Median survival time (MST) was summarized to describe the time‐to‐event data, otherwise mean survival time was presented. Kaplan‐Meier method was used to estimate survival. The association between MST and demographic characteristics, clinical features and different genotypes was estimated by log‐rank test.
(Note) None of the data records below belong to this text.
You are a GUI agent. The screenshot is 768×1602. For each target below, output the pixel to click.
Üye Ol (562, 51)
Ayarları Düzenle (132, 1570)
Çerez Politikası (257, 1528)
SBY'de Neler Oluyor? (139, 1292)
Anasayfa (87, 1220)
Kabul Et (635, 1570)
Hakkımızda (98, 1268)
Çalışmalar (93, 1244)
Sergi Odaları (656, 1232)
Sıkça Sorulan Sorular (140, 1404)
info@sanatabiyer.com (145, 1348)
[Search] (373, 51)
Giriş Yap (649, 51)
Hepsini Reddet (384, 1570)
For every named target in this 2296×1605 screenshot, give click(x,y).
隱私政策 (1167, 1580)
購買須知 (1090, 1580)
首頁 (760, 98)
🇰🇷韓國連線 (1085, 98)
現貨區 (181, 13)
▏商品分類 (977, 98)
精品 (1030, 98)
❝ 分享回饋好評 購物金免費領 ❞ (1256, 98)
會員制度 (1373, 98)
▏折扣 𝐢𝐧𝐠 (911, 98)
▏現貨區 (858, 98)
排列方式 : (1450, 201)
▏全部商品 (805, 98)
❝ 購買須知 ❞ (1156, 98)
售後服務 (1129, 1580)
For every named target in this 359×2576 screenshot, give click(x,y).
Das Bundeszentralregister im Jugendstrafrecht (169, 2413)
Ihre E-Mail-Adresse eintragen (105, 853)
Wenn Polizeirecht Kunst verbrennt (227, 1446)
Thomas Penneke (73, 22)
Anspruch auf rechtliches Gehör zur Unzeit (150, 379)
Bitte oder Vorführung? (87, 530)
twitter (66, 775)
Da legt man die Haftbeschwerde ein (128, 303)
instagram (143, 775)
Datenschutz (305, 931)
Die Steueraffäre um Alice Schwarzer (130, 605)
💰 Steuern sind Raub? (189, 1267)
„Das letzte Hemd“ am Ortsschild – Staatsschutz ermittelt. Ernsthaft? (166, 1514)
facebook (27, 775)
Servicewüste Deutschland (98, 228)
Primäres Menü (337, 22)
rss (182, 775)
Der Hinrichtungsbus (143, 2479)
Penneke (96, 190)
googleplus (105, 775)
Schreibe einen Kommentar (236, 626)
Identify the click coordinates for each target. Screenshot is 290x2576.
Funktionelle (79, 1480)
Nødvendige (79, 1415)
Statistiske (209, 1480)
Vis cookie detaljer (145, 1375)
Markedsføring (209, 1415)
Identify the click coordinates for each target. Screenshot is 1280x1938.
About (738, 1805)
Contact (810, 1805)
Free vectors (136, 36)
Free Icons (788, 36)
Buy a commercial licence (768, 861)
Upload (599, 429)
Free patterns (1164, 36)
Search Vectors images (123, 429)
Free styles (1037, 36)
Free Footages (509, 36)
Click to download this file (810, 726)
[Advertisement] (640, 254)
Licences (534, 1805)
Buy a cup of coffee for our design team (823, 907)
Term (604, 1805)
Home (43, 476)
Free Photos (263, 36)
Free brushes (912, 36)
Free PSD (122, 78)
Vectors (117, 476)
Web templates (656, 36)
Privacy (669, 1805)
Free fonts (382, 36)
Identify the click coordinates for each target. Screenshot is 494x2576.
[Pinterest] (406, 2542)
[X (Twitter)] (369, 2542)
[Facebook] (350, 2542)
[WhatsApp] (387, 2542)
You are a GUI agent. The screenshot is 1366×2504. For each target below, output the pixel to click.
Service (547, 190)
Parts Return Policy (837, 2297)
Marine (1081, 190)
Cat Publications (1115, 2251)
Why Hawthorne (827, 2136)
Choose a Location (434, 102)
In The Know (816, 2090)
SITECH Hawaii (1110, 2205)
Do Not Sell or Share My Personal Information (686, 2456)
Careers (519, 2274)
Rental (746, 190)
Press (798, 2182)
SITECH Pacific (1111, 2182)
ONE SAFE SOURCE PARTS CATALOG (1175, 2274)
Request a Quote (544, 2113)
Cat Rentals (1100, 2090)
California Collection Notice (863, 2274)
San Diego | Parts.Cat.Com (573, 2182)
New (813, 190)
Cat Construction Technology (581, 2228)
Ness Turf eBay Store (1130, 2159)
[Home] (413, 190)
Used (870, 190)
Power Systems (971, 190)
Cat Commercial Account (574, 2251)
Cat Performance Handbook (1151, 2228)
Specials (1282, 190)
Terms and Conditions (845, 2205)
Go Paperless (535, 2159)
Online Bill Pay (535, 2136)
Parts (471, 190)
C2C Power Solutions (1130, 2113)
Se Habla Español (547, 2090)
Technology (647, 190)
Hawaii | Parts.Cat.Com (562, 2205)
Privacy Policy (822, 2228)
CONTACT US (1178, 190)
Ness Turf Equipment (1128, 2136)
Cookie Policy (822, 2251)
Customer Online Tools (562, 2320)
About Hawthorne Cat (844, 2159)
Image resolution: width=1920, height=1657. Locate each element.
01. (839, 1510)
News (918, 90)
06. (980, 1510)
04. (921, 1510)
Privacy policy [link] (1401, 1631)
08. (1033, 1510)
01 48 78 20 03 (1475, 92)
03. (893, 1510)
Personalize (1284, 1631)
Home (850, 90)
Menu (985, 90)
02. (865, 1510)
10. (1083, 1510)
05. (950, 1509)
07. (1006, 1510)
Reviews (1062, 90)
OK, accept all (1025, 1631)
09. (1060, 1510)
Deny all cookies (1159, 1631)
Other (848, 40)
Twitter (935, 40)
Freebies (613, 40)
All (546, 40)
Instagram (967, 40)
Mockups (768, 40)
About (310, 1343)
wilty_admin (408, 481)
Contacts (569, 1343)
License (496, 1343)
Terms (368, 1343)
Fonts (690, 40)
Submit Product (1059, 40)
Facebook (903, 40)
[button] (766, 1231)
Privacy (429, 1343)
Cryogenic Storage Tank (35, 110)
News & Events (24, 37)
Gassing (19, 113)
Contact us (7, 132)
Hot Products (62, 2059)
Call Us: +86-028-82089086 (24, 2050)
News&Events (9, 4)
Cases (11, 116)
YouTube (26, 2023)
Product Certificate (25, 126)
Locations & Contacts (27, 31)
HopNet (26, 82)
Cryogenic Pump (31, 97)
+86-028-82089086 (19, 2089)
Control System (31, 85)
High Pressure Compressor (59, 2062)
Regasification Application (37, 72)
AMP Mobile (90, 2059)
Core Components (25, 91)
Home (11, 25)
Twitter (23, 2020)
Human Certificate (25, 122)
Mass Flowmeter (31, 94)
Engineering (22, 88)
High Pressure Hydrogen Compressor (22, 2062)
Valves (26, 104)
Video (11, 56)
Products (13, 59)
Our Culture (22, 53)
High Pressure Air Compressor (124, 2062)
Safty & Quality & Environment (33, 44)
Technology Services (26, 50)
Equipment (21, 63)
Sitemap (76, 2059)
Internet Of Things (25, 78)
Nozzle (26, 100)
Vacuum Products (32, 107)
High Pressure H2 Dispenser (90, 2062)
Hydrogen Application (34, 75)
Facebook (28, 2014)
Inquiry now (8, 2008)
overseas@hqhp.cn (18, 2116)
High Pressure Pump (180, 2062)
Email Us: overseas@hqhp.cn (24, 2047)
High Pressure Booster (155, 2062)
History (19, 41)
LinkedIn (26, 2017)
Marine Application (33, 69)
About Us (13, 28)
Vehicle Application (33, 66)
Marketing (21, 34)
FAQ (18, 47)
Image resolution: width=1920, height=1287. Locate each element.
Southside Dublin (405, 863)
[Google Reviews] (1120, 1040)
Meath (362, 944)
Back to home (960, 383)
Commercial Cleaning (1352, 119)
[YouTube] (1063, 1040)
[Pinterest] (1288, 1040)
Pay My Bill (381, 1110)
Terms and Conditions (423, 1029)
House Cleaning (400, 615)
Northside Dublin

In the analysis of risk factors, univariate and multivariable Cox proportional hazard regression models were performed to estimate the hazard ratio (HR) for HCC, adjusted for age at baseline, gender (male and female), smoking status (no or yes), drinking status (no or yes), BCLC stage (stage B and C), and chemotherapy or TACE (transcatheter hepatic arterial chemoembolization) status (none or yes). To determine the predictors of HCC prognosis, we further performed Stepwise Cox regression model, and set a logically significant level with P < 0.050 for entering and P > 0.050 for removing. The heterogeneity between subgroups was analyzed with the Chi‐square‐based Q test. We used Statistical Analysis System software (version 9.1.3; SAS Institute, Cary, NC). All tests were two‐sided and the statistical significance level was set at P < 0.05.

3. RESULTS

The characteristics and clinical features of all patients were described previously.22 In brief, patients’ survival time was significantly influenced by drinking and chemotherapy or TACE status. As seen in Table 1, the frequency of genotype C was higher in never‐drinker and stage C patients than genotype B (P = 0.017, 0.011 in different drinking status and BCLC stage, respectively).

Table 1.

Characteristics of patients at listing according to HBV genotypes

Variables HBV genotypes P value
B BC C
Age
≤53 23 (14.6) 13 (8.3) 121 (77.1) 0.991
>53 21 (14.2) 12 (8.1) 115 (77.7)
Gender
Male 39 (14.9) 24 (9.2) 198 (75.9) 0.147
Female 5 (11.4) 1 (2.3) 38 (86.4)
Smoking status
No 11 (9.8) 7 (6.3) 94 (83.9) 0.101
Yes 33 (17.1) 18 (9.3) 142 (73.6)
Drinking status
No 11 (9.2) 6 (5.0) 102 (85.7) 0.017
Yes 33 (17.7) 19 (10.2) 134 (72.0)
BCLC stage
Stage B 44 (15.8) 23 (8.3) 211 (75.9) 0.011
Stage C 0 (0) 2 (7.4) 25 (92.6)
Chemotherapy or TACE
None 11 (12.6) 11 (12.6) 65 (74.7) 0.213
Yes 33 (15.1) 14 (6.4) 171 (78.4)
All patients 44 (14.4) 25 (8.2) 236 (77.4)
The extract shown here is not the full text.